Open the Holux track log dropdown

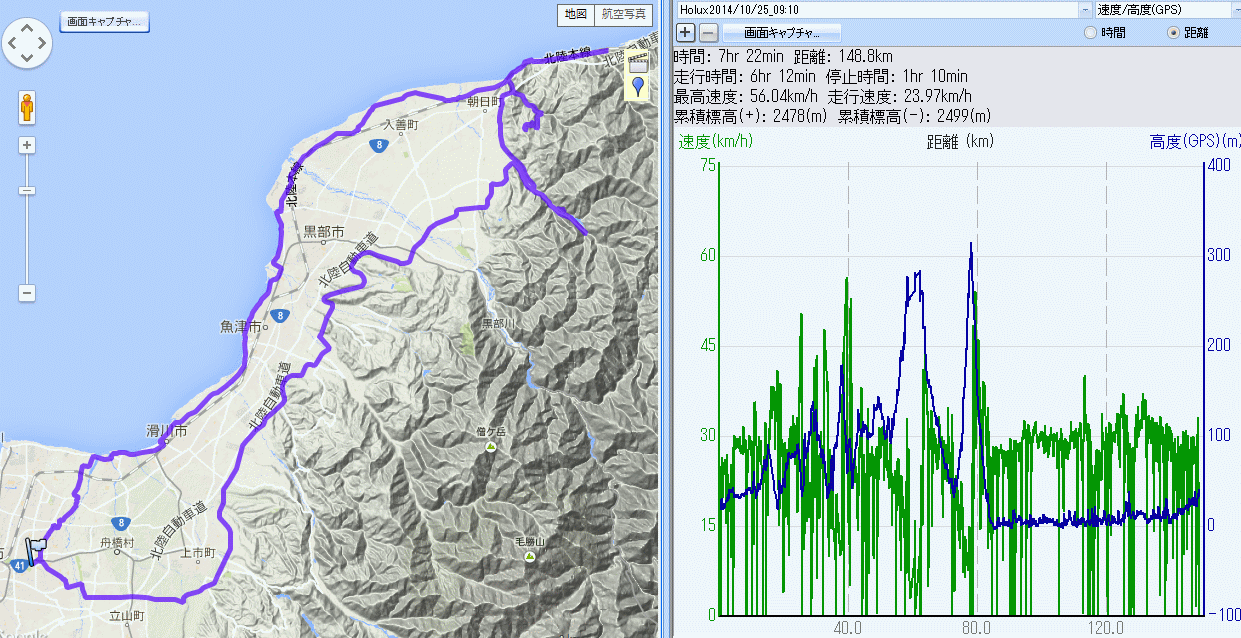point(1084,9)
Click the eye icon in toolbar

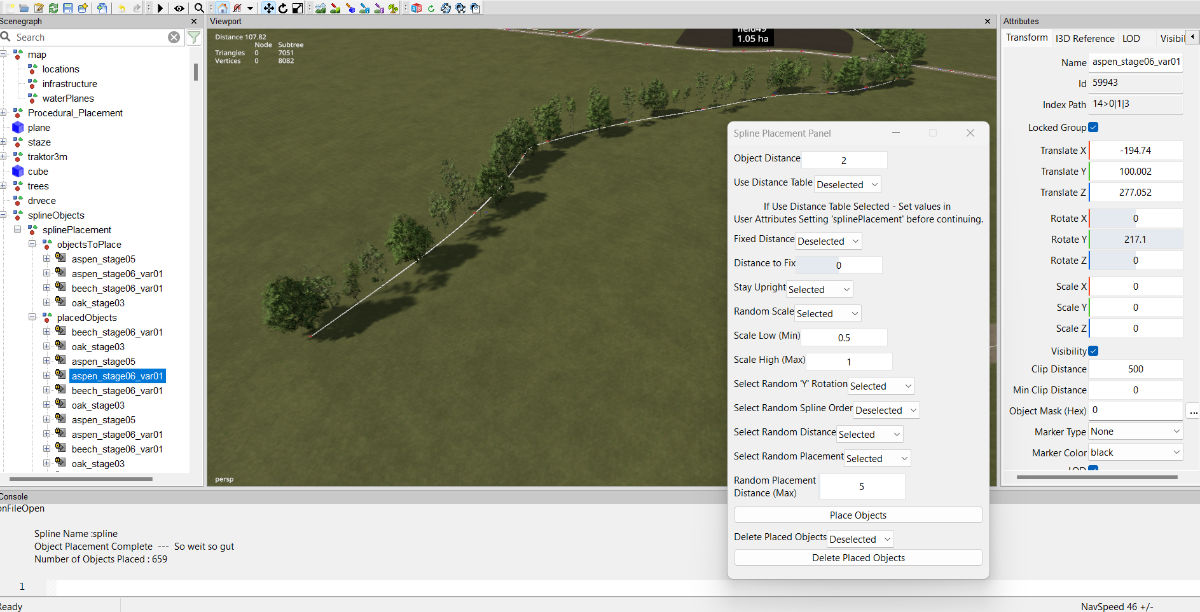(179, 7)
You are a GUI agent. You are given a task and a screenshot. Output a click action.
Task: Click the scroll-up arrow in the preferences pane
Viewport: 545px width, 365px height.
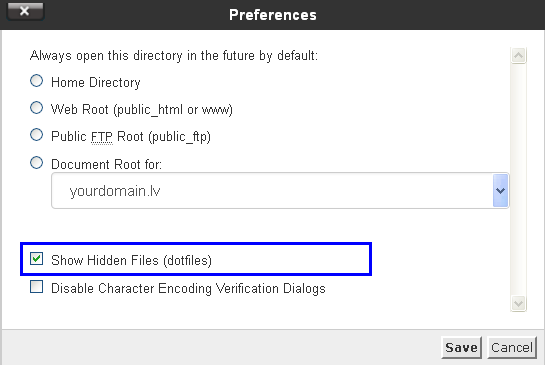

================================

▶ _EXERCISE OBJECTIVE_
Whatever the records hold apart from pictures should be repeated exactly.

▶ _SOLUTION TO THIS EXERCISE_
Open the Holux track log dropdown

point(1084,9)
Click the eye icon in toolbar

(179, 7)
You are a GUI agent. You are given a task and a screenshot. Output a click action.
Task: Click the scroll-up arrow in the preferences pane
Viewport: 545px width, 365px height.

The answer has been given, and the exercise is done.